Aon plc has published its most recent update to the Aon Pension Risk Tracker, showing the aggregate funded ratio for Canadian defined benefit (DB) pension plans in the S&P/TSX Composite Index increased to 116.7 per cent by the end of June 30. This is up from 111.4 per cent at the close of the first quarter.
“Pension assets gained 1.6 per cent over the second quarter of 2025. The long-term Government of Canada bond yield increased 33 basis points (bps) relative to the previous quarter rate and credit spreads narrowed by nine bps,” the firm writes in its quarterly statement. “This combination resulted in an increase in discount rate of 24 bps to 4.67 per cent.”
Nathan LaPierre, partner for wealth solutions in Canada for Aon says market performance benefited pension plans, allowing them to make up for ground lost in the first quarter of the year.
In a conversation about the quarterly results with the Insurance Portal, he says discount rates reversed their trajectory in the second quarter of 2026, where they had been going up previously. “That was interesting.

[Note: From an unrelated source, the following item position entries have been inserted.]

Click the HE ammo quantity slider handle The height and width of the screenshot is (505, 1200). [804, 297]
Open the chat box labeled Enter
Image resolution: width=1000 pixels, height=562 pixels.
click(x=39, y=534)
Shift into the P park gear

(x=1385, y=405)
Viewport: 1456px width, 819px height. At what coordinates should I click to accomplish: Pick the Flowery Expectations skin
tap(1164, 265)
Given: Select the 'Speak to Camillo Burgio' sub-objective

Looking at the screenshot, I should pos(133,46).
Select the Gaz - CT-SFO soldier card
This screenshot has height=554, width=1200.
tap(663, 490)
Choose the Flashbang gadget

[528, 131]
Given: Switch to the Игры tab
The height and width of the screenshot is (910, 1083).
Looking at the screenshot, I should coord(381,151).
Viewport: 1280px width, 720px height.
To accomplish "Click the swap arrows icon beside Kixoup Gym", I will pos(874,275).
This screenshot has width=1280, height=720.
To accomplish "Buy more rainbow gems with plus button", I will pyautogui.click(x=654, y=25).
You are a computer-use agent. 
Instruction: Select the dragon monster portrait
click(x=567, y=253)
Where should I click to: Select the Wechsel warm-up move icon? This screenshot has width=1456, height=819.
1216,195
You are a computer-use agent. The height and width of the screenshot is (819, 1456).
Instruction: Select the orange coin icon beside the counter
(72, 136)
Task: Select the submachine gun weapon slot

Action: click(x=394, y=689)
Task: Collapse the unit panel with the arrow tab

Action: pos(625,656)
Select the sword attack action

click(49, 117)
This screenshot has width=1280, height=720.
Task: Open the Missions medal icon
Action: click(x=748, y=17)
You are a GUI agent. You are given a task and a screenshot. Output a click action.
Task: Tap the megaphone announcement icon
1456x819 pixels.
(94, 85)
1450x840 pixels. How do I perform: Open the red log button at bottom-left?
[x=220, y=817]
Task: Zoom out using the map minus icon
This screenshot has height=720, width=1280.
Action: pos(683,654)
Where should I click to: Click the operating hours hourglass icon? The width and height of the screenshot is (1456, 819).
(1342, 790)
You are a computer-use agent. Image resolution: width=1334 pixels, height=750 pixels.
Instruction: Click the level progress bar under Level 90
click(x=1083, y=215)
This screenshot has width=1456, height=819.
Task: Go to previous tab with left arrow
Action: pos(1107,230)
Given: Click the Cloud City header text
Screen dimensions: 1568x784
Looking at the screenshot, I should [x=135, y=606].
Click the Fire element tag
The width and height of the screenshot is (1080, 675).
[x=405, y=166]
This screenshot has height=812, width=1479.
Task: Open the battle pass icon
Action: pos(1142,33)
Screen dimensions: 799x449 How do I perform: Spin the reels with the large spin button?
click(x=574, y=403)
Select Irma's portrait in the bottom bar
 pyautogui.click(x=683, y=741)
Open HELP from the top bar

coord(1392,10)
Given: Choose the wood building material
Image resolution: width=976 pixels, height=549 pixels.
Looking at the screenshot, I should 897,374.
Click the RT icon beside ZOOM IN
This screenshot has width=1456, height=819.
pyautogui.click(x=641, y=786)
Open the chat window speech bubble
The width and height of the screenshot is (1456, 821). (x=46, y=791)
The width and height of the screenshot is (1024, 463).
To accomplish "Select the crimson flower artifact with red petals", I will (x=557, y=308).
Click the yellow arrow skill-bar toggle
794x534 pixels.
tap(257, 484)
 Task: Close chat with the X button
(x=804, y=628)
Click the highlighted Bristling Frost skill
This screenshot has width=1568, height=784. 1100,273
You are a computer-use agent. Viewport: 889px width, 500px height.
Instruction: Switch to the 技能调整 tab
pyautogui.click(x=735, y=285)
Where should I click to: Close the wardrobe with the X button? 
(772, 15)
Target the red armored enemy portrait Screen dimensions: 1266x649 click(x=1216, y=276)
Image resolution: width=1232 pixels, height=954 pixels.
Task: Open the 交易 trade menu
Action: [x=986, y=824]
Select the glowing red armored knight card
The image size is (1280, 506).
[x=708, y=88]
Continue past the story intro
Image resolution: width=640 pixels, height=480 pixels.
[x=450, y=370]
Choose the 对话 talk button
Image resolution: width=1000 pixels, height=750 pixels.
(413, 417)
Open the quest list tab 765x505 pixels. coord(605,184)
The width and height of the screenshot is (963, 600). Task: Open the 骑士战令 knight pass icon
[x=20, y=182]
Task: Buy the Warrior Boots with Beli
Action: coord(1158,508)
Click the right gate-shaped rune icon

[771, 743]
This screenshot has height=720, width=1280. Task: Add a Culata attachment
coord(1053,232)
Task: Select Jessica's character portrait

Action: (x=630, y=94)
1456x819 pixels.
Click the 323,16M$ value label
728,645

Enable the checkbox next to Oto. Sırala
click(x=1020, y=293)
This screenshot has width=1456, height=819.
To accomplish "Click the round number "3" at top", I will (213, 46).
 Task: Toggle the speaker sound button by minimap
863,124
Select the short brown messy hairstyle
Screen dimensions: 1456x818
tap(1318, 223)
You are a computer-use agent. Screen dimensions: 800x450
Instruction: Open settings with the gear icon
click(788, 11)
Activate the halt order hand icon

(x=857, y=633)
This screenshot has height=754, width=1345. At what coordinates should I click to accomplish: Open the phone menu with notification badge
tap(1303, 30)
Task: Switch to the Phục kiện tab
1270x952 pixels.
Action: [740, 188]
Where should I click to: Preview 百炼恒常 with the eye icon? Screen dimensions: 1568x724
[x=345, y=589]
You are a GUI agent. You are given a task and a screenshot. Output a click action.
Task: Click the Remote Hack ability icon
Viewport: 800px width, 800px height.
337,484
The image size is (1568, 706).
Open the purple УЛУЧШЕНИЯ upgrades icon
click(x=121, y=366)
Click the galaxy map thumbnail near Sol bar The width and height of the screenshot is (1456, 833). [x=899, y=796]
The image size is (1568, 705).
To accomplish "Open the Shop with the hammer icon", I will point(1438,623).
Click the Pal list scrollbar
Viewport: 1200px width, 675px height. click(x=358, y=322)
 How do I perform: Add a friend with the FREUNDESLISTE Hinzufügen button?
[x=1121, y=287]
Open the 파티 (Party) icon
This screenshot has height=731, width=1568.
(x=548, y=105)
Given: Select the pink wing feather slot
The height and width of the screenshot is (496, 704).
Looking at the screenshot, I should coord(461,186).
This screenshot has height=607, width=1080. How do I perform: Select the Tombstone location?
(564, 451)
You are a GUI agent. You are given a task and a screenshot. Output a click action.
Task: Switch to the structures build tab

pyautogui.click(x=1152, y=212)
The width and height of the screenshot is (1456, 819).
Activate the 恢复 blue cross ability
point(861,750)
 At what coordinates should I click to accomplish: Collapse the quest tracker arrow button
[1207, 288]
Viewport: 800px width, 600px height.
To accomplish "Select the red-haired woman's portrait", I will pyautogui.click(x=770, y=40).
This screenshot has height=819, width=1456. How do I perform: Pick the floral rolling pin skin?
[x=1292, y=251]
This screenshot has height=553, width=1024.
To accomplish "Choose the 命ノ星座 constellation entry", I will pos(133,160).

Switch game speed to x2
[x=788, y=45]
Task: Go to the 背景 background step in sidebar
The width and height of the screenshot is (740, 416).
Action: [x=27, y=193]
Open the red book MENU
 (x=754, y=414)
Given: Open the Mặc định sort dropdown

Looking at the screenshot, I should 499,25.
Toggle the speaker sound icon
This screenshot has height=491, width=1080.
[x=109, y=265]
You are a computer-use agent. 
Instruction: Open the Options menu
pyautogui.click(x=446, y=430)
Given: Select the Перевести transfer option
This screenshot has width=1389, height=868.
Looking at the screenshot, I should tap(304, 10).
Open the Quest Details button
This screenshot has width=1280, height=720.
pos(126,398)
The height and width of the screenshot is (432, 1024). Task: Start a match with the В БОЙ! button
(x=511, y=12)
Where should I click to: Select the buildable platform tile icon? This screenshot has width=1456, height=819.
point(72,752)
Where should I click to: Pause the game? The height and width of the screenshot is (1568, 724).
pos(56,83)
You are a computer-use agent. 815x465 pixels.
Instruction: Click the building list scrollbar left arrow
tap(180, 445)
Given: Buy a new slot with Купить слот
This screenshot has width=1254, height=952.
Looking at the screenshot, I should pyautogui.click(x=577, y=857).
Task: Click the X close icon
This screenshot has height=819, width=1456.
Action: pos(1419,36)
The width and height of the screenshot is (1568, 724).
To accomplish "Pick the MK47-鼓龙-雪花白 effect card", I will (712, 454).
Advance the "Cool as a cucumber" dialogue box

Discount rates going down normally means that the funded ratios will suffer. Liabilities will go up and the funded ratios will suffer, but equity markets did very well in the quarter. That more than offset the drag from higher liabilities.”
He notes that funded ratios have generally been going up since the beginning of the COVID-19 pandemic. “They haven’t gone up every single quarter, but funded ratios are certainly much higher than they were,” he says. “It was a story of interest rates going up. Last quarter it was really equity markets that were the story.”
Overall, he says pension plans are in well-funded positions, thanks to good returns in recent years. “The risk really is (if) that reverses.”